Buttercup leaves, flowers, roots, and seeds can all contain rinobyne glycosides that cause photosensitization in cats and dogs leading to vomiting, diarrhoea, difficulty breathing due (especially for cats) with throat spasms or gagging from fluids in the mouth. Localized intense irritation may also occur around any contact with buttercups. This toxicity is not inhibited by cooking or freezing! The poison gets worse as exposure time increases.
Does Black Medick fix nitrogen?
Nitrogen fixers are plants that capture atmospheric nitrogen and convert it into ammonium ions, nitrate ions, or ammonia gas. Black medick is such a plant; its common name comes from the dark purple colour of its leaves caused by anthocyanin synthesis in response to nitrogen fixation. The scientific name Medicago Lupulina refers to the resemblance of hops (Humulus lupulus) which have a similar head shape when growing in dense clumps on long vines.

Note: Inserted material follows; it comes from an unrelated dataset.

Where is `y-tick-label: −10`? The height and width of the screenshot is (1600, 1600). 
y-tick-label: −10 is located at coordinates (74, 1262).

Trevor Wright is not just a seasoned horticulturist; he’s the esteemed Garden Doctor. With a BSc in Horticulture and years of hands-on experience in the soil, Trevor has become a trusted mentor for all things gardening. As the founder of Garden Doctor, he’s committed to clarifying the intricacies of gardening, offering straightforward advice that’s rooted in years of practice. His writing is a garden of how-tos, savvy insights, and comprehensive guides that enable individuals to nurture and grow their garden dreams. When he’s not knee-deep in garden beds, Trevor is at his keyboard passing on his green-thumbed wisdom to budding gardeners, ensuring that the legacy of sustainable and joyful gardening blossoms far and wide.